Work to complete — Whenever a line in the entries includes the word "target", copy that line out.

Extracted data entries:
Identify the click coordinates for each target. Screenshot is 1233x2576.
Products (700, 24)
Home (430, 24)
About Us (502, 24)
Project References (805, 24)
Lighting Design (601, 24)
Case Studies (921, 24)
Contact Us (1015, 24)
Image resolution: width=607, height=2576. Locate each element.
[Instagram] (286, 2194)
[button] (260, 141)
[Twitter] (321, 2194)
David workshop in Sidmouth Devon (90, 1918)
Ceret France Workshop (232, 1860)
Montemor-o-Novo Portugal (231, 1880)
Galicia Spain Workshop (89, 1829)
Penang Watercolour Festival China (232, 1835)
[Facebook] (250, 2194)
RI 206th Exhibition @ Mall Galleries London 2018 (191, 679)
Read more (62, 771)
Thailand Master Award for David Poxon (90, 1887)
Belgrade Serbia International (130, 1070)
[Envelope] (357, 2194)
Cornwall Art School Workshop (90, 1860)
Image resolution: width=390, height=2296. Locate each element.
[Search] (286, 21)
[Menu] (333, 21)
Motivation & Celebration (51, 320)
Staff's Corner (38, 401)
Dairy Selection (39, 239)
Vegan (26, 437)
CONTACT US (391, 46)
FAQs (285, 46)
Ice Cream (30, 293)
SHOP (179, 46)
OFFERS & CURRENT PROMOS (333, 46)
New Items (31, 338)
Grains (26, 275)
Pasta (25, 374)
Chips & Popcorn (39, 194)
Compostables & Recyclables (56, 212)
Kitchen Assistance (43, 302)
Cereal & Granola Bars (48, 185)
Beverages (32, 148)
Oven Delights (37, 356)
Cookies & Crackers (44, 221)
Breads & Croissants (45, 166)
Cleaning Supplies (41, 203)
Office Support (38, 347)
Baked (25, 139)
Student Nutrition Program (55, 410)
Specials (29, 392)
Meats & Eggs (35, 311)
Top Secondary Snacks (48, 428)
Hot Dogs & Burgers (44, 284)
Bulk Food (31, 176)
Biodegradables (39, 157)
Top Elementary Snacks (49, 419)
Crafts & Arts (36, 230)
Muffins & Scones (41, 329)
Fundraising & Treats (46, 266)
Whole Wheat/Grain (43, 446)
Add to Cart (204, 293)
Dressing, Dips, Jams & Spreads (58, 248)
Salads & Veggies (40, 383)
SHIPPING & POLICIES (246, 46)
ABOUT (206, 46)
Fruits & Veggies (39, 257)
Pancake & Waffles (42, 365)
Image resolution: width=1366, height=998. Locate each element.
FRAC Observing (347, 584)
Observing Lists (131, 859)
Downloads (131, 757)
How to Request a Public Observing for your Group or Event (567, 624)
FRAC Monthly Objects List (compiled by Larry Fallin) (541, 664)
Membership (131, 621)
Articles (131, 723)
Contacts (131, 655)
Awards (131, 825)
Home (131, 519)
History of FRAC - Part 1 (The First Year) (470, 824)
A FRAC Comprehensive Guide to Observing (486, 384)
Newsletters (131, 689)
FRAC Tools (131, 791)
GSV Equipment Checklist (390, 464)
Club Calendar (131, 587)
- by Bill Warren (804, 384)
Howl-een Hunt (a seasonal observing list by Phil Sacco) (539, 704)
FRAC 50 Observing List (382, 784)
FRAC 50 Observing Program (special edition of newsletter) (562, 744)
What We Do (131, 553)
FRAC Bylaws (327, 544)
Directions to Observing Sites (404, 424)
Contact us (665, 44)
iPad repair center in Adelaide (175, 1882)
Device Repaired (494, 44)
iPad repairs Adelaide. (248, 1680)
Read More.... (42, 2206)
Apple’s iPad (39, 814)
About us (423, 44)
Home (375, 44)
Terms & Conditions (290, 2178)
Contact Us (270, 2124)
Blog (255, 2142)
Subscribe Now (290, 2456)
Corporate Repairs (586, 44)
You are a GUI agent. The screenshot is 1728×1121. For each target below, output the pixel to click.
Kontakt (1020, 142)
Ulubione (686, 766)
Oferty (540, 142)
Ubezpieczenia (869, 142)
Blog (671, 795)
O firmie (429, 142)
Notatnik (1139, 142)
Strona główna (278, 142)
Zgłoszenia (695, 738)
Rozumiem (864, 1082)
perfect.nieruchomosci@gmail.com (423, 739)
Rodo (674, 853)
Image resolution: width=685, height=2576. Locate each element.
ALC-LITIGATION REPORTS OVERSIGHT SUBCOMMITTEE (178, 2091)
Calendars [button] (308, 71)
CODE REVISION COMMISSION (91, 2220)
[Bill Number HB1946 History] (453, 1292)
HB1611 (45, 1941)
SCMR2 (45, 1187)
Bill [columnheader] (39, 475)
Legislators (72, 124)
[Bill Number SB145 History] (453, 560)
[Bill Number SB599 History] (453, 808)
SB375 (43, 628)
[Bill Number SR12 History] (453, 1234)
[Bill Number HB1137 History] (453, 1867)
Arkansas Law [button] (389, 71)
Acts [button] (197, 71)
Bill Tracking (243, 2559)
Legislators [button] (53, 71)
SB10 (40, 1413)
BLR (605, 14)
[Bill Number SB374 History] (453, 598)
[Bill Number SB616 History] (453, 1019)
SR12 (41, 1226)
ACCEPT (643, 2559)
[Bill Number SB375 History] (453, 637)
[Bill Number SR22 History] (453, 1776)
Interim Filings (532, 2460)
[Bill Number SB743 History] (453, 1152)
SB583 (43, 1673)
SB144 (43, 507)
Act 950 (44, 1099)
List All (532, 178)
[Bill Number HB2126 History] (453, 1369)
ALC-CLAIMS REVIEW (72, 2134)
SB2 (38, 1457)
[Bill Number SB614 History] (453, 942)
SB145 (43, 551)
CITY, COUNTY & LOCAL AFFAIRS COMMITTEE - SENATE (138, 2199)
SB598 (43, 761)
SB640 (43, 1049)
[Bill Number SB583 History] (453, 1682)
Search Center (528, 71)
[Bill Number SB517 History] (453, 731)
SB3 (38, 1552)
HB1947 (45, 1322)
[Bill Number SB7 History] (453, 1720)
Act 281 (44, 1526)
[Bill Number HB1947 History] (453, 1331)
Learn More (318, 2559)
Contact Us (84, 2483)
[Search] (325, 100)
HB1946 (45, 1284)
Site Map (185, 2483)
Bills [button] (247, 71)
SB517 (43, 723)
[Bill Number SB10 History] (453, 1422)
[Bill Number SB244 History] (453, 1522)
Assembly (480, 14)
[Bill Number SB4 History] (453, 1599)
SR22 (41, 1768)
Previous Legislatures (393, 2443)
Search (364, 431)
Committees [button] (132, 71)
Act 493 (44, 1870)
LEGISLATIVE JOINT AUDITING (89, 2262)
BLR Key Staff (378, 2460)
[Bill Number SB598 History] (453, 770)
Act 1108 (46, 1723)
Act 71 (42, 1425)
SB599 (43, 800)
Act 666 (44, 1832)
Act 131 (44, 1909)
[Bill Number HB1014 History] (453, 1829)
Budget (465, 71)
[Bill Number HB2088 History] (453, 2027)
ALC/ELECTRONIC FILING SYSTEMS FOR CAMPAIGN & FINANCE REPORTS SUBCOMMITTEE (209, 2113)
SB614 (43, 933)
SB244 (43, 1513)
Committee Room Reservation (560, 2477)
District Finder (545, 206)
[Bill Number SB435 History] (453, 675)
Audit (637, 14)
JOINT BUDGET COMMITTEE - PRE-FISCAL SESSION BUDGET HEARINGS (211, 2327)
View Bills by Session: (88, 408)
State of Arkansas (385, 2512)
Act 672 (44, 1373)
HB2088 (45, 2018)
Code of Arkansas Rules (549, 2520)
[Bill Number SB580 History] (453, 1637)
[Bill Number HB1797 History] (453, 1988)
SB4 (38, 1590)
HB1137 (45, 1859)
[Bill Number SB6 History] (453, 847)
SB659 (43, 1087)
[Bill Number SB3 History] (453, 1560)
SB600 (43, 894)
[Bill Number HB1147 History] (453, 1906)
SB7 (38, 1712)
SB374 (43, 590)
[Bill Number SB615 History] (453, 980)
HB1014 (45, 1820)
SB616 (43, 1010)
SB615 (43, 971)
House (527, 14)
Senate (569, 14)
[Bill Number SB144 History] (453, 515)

Solution for this problem —
Identify the click coordinates for each target. Screenshot is 1233x2576.
You are a GUI agent. The screenshot is 1728×1121. For each target below, output the pixel to click.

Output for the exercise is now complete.